Doug Cooper (doug@th.net)
Wed, 24 Nov 1999 23:47:43 +0700

At 15:58 23/11/99 -0600, you wrote:
>I'm considering submitting a grant to put a 2,800,000 word corpus of
>historical Portuguese texts on the web ...
>My question concerns getting copyrights for the texts.

What you propose would seem to be a clear case of fair use for
scholarship or research purposes, for which prior permission cannot
be required. Two sites devoted to this issue are:

http://www.cetus.org/fairindex.html
(in particular, http://www.cetus.org/fair5.html )

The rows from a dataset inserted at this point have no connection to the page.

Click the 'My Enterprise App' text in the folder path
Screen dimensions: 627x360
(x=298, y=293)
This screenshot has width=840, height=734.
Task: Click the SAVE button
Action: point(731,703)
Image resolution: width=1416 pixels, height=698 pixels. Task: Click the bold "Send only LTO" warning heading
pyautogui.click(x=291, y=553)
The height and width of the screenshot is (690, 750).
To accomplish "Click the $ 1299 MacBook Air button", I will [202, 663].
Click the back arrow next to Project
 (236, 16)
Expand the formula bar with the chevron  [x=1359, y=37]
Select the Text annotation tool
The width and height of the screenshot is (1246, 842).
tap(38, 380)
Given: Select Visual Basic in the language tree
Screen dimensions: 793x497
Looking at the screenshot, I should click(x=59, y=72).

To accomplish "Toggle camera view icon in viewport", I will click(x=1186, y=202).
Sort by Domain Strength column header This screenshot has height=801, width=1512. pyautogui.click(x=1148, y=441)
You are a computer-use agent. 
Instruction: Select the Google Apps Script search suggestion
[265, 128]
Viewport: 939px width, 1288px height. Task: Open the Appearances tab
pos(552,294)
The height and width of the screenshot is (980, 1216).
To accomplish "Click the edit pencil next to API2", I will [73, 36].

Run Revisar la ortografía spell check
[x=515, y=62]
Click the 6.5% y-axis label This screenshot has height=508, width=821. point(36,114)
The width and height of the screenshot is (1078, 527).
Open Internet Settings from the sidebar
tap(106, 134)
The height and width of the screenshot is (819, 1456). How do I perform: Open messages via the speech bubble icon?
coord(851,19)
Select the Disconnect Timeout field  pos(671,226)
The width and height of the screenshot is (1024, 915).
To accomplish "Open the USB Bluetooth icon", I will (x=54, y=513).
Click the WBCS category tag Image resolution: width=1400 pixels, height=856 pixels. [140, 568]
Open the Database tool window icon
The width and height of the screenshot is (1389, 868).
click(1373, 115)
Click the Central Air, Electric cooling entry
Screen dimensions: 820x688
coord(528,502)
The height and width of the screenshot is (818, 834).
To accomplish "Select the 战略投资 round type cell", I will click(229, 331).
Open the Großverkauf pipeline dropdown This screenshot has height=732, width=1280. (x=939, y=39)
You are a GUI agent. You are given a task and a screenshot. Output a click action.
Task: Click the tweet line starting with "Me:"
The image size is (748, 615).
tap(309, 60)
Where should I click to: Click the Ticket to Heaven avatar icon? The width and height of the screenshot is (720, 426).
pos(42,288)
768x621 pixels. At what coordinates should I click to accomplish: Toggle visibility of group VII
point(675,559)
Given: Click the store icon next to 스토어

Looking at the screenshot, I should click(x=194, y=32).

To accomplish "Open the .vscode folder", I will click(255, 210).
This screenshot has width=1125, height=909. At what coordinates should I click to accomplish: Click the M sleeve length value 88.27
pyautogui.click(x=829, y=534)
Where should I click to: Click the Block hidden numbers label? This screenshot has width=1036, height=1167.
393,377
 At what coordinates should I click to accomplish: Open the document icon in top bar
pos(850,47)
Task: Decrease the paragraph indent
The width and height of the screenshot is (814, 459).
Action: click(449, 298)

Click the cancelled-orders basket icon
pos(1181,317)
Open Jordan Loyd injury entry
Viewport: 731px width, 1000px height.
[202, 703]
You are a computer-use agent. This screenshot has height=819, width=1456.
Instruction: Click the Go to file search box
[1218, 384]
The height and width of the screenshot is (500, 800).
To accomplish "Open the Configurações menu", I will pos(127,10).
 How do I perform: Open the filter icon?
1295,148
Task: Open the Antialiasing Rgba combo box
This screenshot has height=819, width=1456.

http://fairuse.stanford.edu
The following is taken from http://fairuse.stanford.edu/rice.html :
(dated 1998):

[snip...]
Copyright and Fair Use, Stanford University Libraries

I. Fair Use for Teaching and Research

The "fair use" doctrine allows limited reproduction of copyrighted works
for educational and research purposes. The relevant portion of the copyright
statue provides that the "fair use" of a copyrighted work, including
reproduction "for purposes such as criticism, news reporting, teaching
(including multiple copies for classroom use), scholarship, or research"
is not an infringement of copyright. The law lists the following factors as
the
ones to be evaluated in determining whether a particular use of a
copyrighted work is a permitted "fair use," rather than an infringement
of the copyright:

the purpose and character of the use, including whether such use
is of a commercial nature or is for nonprofit educational purposes;

the nature of the copyrighted work;

the amount and substantiality of the portion used in relation to the
copyrighted work as a whole, and

the effect of the use upon the potential market for or value of the
copyrighted work.

Although all of these factors will be considered, the last factor is the
most important in determining whether a particular use is "fair."
Where a work is available for purchase or license from the copyright
owner in the medium or format desired, copying of all or a significant
portion of the work in lieu of purchasing or licensing a sufficient number
of "authorized" copies would be presumptively unfair. Where only a
small portion of a work is to be copied and the work would not be used
if purchase or licensing of a sufficient number of authorized copies
were required, the intended use is more likely to be found to be fair.